**REQUIRED ACTIONS**
a) List every properties file name that the Spring 3.1 question mentions.
b) Render this sentence from the Spring 3.1 question in Spanish: "Also, both files have properties with the same key but different value."
c) Pick up the Spring 3.1 question about profile-dependent properties files after its final sentence and keep writing.

PASSAGE FOR REVIEW Start Marker

I have a Spring 3.1 application. Let's say it has an XML with the following content:
<context:property-placeholder location="classpath:somename.properties" />
<context:property-placeholder location="classpath:xxx.properties" />
I would like some.properties to be always loaded (let's assume it exists), but the xxx part of the second place holder to be replaced by some name depending on the active profile. I've tried with this:
<beans profile="xx1">
<context:property-placeholder location="classpath:xx1.properties" />
</beans>
<beans profile="xx2">
<context:property-placeholder location="classpath:xx2.properties" />
</beans>
Also, both files have properties with the same key but different value.
But it didn't work as some later bean that has a placeholder for one property whose key is defined in xx1.properties (and xx2.properties) makes Spring complain that the key is not found in the application context.

PASSAGE FOR REVIEW End Marker
RAW DATA Start Marker

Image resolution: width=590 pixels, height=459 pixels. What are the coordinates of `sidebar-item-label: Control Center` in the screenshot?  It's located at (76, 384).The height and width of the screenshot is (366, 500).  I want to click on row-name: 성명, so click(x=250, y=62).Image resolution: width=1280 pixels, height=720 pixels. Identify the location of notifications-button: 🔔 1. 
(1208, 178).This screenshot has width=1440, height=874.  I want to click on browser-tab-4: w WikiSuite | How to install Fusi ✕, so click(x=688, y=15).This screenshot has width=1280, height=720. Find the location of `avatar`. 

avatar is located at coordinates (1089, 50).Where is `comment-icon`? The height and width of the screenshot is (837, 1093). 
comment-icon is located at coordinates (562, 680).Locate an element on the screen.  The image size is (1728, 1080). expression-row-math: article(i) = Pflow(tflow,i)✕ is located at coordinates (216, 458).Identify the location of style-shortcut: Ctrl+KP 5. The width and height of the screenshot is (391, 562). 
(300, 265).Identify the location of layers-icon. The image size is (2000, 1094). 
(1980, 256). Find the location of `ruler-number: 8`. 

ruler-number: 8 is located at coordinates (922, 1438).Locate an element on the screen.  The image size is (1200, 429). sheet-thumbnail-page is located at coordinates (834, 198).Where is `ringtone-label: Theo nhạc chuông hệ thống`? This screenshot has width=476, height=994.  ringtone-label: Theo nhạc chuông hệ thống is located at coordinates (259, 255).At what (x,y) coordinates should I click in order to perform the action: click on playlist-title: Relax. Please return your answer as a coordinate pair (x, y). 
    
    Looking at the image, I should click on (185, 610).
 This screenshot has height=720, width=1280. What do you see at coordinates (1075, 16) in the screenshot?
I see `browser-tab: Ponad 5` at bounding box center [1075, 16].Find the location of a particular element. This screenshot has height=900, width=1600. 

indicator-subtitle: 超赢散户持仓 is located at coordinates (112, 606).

RAW DATA End Marker

**EXERCISE RESPONSES**
a)
somename.properties
xxx.properties
some.properties
xx1.properties
xx2.properties

b) Además, ambos archivos tienen propiedades con la misma clave pero con distinto valor.

c)
You can do:
<context:property-placeholder location="classpath:${spring.profiles.active}.properties" />
It works fine, but is perhaps not adapted when using multiple profiles in the same time.
When declaring 2 property placeholders, if the 1st one does not contain all the applications keys, you should put the attribute ignoring unresolvable = true, so that the 2nd placeholder can be used.
I'm not sure if it is what you want to do, it may if you want both xx1 and xx2 profiles be active in the same time.
Note that declaring 2 propertyplaceholders like that make them independant, and in the declaration of xx2.properties, you can't reuse the values of xx1.properties.
If you need something more advanced, you can register your PropertySources on application startup.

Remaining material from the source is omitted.